Beim Parken solltet Ihr beachten, das ihr die Roller nicht auf Gehwegen rumstehen lasst und andere Verkehrsteilnehmer behindert. Bitte beachtet außerdem die geltenden Richtlinien für den Straßenverkehr in Deutschland.

E-Scooter mieten - Versicherung

Nun noch ein ganz wichtiger Punkt, den viele meist ganz vergessen: das Thema Versicherung. Sollte dir oder einer anderen Person während der Fahrt Schaden zugefügt werden, haftest du dafür persönlich bzw. deine Versicherung. Dies kann sich jedoch von Anbieter zu Anbieter stets ändern. Informiere dich daher am besten direkt bei deinem ausgewählten E-Scooter Anbieter. Solltest du mit deinem eigenen Roller unterwegs sein, benötigst du zwingend eine E-Scooter Versicherung.

E-Scooter Sharing Unternehmen in Deutschland

Neben den großen, wie Tier, Bird, Lime und Bolt gibt es noch eine Reihe kleinerer Unternehmen. Bird und Lime kommen aus den USA und waren mit die ersten hierzulande.

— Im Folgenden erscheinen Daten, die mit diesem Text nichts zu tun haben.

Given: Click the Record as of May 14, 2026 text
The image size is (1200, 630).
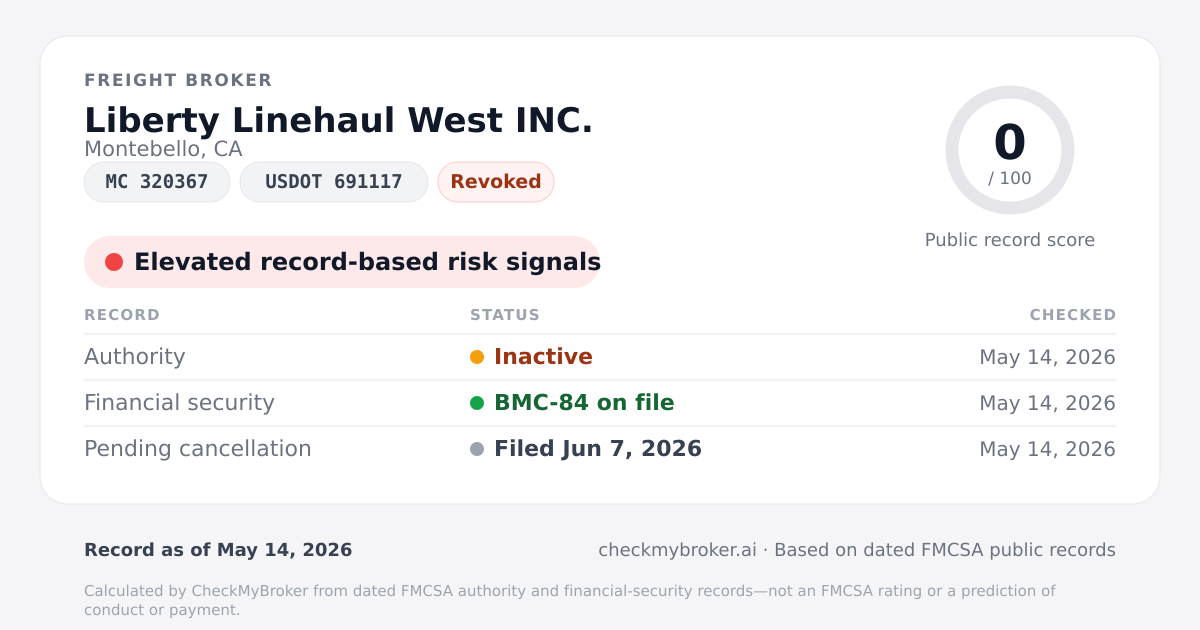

Ebenfalls war auch Circ hierzulande schon tätig.

Alternativen zum Mieten

Nach einer Umfrage sollen mehr Leute bereit sein einen E-Scooter zu kaufen als zu mieten. Die Gründe hierfür sind vor allem die hohen Kosten und schlechtere Ökobilanz der Leihroller. Einer Berechnung nach kann einem Pendler ein E-Tretroller von TIER zum Beispiel bis zu 1000 Euro pro Jahr kosten. Dafür bekommt man schon einen super tollen eigenen E-Scooter.

Die Leihroller werden von vielen genutzt und nicht von jedem pfleglich behandelt. Die Lebenserwartung eines Mietrollers ist oft kürzer. Durch Vandalismus bedingt haben manche Roller nur eine Haltbarkeit von ein paar Monaten. Der Klimavorteil eines e-Motors wird hier durch die hohen CO2 Kosten bei der Herstellung umgekehrt. Daher wird E-Scooter Sharing von vielen kritisiert.

Leihroller in jeder Stadt machen uns flexibler. Auch wenn Ihr andere Städte besucht, könnt Ihr euren Roller mit in die Bahn nehmen. Dazu eignet sich ein faltbares Gerät. Ihr spart Geld, schont die Umwelt und müßt nicht erst einen Leihroller suchen.